Sorry all, I have writers block. I just didn't see any news stories worthy of writing about today. The thing to do when you want to be a writer is write anyways. We shall see what comes of it.
I think I shall talk about blogging. I wonder about those who don't know me and read this, what must they think. Then there are those who know me; but, may have been unaware of what my opinions and thoughts are.
No, I will talk about blogging. I saw a name. I received an e-mail from a social network that I never go on, it had a name. I knew the name, it was the sister of the woman I loved before I met the ex-wife. It made me pause. We meet so many people in our lives, some for a time and some for a lifetime. Never can tell which when you meet them, never can tell what the relationship will become.
Relationships are mutual or slavery. A mutual relationship has to be allowed to develop over time. Both parties decide on how much they will give and take. How much of yourself you will let the other person know and how much of themselves they will show you. The more intimate, the more each shows.
Blogging, if to be intimate, must be truthful. Not absolute truth, we all continue to learn about ourselves, your truth at the moment. I have written things and changed my mind later; but, when I wrote it, it was my truth. When we meet people in person for the first time we are more guarded then when we blog.
When I meet someone I don't usually start by telling them I have Herpes. Yet, people who read the blog and do not know me personally know that I do. Writing must be personal or it is very boring.
Being guarded when we first meet someone is not about hiding things, it is about establishing trust. Trust should be the start of all intimate relationships. People will have sex with people they do not know at all, for them it is neither intimate nor a relationship. It is sex.
A relationship develops over time so that the parties can gain trust and establish context for each other. If I tell you one opinion that I have and you do not understand the context it is easy to misunderstand the deeper meaning. We can very intimate with certain people in some ways and not in others.
I have a very dear friend. She and I went through our divorces at the same time. I love her very much and we are very intimate; but, never romantic. We chose not to be that way because it just didn't feel right and we liked our intimacy. Our intimacy was in openness regarding everything. She knows things about me that others do not and vice versa.
Our attitudes about relationships really define our attitude about ourselves and how much value we place on others. This brings us to privacy. Privacy is about freedom and relationship.
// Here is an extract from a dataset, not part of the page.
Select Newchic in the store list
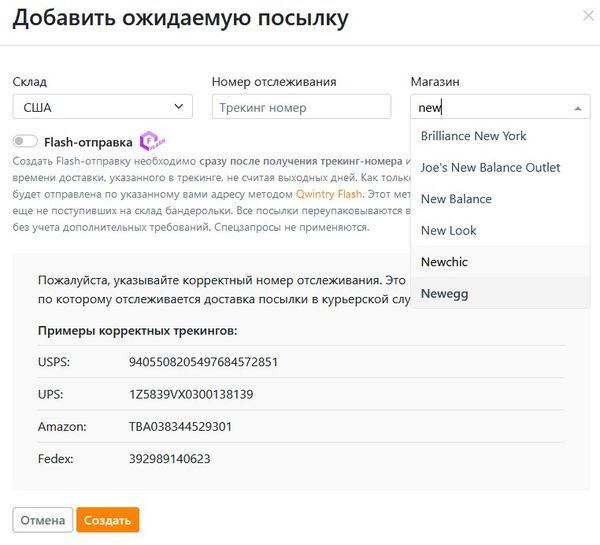Image resolution: width=600 pixels, height=545 pixels. (444, 262)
If I invade your privacy, I deny you the freedom of choice and create an oppressive relationship, one of advantage rather than trust.
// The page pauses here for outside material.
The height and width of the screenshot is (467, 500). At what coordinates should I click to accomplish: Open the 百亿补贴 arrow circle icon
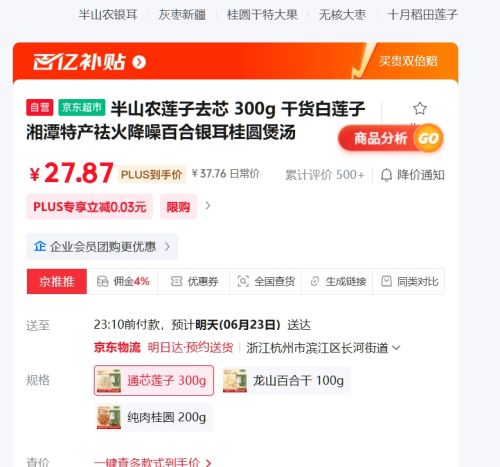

We dislike our government invading our privacy because it means that we cannot trust them and that they are not honoring our relationship. Spies are disliked because they do not respect privacy. When you are at war, you expect your privacy to not be honored by the people you are bombing. When you are developing a relationship, you expect your privacy to be honored. When you are truly in love, their is no privacy and everything is exposed because the trust has developed and you wish to share all.
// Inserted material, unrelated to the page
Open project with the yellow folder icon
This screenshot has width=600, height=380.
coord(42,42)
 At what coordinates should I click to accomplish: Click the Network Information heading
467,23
In business I have often heard to say that I trust nobody. I am not that way socially. In business people must represent their businesses interests. This requires that they keep somethings private. Everyone, outside of my organization, knows quite well that I will protect my organization. I put it right up front, few doubt it and those who test it never doubt it again. At the same time, I have been blessed that those I do business with know that I will do the right thing.
Because of my beliefs in relationship, I have managed to develop healthy business relationships. Business partners are probably more open with me than others they deal with. I honor that and respect it. The best business relationships are where each party recognizes the others interests and respects them even when they conflict. When they conflict, it is a matter of openly dealing with one another.
Let us say that you have a company that sells widgets and I buy widgets. My business changes and I no longer need widgets, you would understand if I stopped buying them. If you needed to raise your price on the widgets, I should also understand. As long as both are open and truthful, resolution can usually be found and even if you cannot work together, the door is always open to working together in the future.
The same is true of personal relationships; but, only to a degree. In both instances we still have to meet our contractual obligations unless released by the other party or incapacitation. When we unilaterally violate our agreements, we lessen ourselves. We diminish our capacity for meaningful relationships. Spies never have healthy personal relationships because they must lie to their partners.
We need to learn to develop healthy relationships. We can only trust some people so far, they are meant to have a limited relationship with us. This is not always a bad things, people have different interests. The question is not whether or not we can be completely intimate with everyone, everyone is not ready at the same time. It is a question of having as much intimacy as possible with everyone, the degree depends on both sides ability to be honest. The weakest link approach to relationship.
If you do not trust women (or for women, if you do not trust men), how can you have a meaningful relationship? If you are just out for yourself, how can your business partners trust you? How much are you really trusted, do you know? I have had enemies and even my ex ask me for help, how about you? How trusted are you?
If your even your friends do not trust you, you should check yourself. Look at things the proper way, not from your perspective. If you lie, it is because you think people trust you and you are willing to violate that trust, what will the result be when they discover you have lied? They will not trust you anymore, you are destroying relationship rather than building it. When you tell the truth and it is inconvenient, you are building relationship. Relationships of intimacy are built around telling the tough stuff.
Well, that seems to be all I have. At least I wrote.